• Required action: Report how many lines of the listing contain the string "name", where case counts. Give only the number.

[[ Information shown open ]]

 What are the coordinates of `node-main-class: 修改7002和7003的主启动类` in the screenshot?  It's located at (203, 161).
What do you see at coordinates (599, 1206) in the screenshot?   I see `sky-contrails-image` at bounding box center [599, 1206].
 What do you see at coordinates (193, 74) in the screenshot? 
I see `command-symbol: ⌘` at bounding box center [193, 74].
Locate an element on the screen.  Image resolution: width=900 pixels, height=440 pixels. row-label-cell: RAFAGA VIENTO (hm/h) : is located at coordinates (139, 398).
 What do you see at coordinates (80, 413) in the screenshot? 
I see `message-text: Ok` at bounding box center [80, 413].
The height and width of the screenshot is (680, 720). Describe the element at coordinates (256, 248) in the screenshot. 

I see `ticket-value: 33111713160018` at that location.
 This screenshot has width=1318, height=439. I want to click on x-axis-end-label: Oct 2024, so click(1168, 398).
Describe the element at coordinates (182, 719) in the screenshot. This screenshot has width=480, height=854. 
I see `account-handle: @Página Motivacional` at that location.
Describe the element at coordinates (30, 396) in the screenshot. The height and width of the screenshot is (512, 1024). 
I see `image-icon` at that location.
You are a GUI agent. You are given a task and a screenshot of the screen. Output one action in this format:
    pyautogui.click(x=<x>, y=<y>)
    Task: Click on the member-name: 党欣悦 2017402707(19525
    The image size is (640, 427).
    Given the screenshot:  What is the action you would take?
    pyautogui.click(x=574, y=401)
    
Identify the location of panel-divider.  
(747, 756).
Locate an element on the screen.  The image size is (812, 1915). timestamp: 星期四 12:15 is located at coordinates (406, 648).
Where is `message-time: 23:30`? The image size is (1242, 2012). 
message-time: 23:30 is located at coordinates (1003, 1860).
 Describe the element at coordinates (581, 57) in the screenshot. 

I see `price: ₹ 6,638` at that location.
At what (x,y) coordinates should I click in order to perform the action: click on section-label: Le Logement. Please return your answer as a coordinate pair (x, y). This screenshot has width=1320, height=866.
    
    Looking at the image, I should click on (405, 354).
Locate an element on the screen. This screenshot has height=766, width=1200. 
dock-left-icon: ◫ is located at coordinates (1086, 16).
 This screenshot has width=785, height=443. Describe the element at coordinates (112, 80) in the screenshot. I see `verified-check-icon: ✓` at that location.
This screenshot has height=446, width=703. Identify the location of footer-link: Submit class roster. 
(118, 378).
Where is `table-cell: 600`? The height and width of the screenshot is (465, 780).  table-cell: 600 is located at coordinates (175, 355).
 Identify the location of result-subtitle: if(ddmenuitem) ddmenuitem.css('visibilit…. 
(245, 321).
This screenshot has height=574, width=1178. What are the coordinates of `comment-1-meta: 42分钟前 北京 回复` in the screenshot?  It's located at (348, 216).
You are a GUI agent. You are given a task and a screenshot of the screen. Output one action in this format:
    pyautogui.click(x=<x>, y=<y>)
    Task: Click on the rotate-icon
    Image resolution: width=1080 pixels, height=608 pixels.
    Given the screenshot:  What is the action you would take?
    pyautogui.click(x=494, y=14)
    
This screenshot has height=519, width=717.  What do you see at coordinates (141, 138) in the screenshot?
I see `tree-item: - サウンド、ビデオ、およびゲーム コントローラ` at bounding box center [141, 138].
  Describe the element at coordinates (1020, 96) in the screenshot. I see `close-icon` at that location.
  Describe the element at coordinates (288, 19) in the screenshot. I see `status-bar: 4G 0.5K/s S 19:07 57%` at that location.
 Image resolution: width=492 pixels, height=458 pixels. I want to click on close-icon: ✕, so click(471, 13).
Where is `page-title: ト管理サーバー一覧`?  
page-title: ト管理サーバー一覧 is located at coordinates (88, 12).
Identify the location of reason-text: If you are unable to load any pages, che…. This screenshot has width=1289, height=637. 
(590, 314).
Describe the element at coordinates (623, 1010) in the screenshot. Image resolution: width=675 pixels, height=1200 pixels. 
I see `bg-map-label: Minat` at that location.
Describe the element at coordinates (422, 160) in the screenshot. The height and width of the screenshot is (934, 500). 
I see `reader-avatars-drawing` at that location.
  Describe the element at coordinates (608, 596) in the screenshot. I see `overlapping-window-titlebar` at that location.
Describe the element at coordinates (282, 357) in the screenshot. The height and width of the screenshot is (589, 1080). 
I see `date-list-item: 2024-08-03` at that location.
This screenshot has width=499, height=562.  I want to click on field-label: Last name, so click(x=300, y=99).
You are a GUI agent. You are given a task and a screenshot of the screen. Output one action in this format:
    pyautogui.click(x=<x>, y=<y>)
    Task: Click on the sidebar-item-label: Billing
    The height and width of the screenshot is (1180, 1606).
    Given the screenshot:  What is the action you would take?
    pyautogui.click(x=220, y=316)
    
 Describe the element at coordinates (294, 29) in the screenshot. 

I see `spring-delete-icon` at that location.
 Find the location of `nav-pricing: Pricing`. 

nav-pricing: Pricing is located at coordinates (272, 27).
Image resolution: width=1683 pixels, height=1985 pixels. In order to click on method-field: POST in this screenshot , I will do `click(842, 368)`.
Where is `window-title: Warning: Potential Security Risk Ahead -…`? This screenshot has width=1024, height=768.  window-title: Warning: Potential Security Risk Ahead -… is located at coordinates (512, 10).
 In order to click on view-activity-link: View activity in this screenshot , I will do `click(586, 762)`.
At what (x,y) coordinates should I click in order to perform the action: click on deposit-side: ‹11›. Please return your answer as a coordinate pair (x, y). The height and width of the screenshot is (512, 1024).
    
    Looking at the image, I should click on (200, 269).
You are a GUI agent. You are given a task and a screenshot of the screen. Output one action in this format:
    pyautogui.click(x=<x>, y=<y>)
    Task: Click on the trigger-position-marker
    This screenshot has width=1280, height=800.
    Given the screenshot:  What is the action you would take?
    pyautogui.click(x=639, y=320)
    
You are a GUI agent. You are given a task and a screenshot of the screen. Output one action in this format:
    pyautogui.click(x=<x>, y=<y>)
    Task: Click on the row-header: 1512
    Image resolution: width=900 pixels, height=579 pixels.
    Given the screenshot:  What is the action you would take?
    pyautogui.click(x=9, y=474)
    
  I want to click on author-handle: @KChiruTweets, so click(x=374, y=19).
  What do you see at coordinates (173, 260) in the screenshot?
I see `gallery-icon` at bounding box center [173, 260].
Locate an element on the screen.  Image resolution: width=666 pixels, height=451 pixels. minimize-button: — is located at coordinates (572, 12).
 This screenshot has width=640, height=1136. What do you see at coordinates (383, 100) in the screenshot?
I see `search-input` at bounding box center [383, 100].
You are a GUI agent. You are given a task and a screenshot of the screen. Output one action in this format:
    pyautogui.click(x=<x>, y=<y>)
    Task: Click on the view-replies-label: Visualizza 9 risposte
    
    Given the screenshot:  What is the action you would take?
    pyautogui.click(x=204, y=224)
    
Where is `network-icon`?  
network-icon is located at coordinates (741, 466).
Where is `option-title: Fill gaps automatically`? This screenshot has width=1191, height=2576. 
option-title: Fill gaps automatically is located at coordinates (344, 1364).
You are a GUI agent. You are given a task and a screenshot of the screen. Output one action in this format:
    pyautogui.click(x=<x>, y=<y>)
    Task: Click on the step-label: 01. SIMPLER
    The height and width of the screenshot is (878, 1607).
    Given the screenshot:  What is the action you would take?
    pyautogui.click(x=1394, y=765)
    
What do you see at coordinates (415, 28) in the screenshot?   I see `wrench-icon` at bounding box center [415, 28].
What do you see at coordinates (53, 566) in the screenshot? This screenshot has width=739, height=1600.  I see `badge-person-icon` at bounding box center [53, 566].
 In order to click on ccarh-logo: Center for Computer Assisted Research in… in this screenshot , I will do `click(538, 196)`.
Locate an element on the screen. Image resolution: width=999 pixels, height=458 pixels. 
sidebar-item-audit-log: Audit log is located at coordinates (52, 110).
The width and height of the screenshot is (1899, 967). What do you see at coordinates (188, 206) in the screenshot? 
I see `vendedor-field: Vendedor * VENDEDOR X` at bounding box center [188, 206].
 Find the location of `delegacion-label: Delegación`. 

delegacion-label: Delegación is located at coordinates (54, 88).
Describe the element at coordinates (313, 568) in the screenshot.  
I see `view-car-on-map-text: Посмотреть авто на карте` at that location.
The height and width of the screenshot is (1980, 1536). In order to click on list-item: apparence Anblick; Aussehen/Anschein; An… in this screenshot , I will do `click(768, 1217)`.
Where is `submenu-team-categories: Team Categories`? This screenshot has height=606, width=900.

[[ Information shown closed ]]

• Your response: 2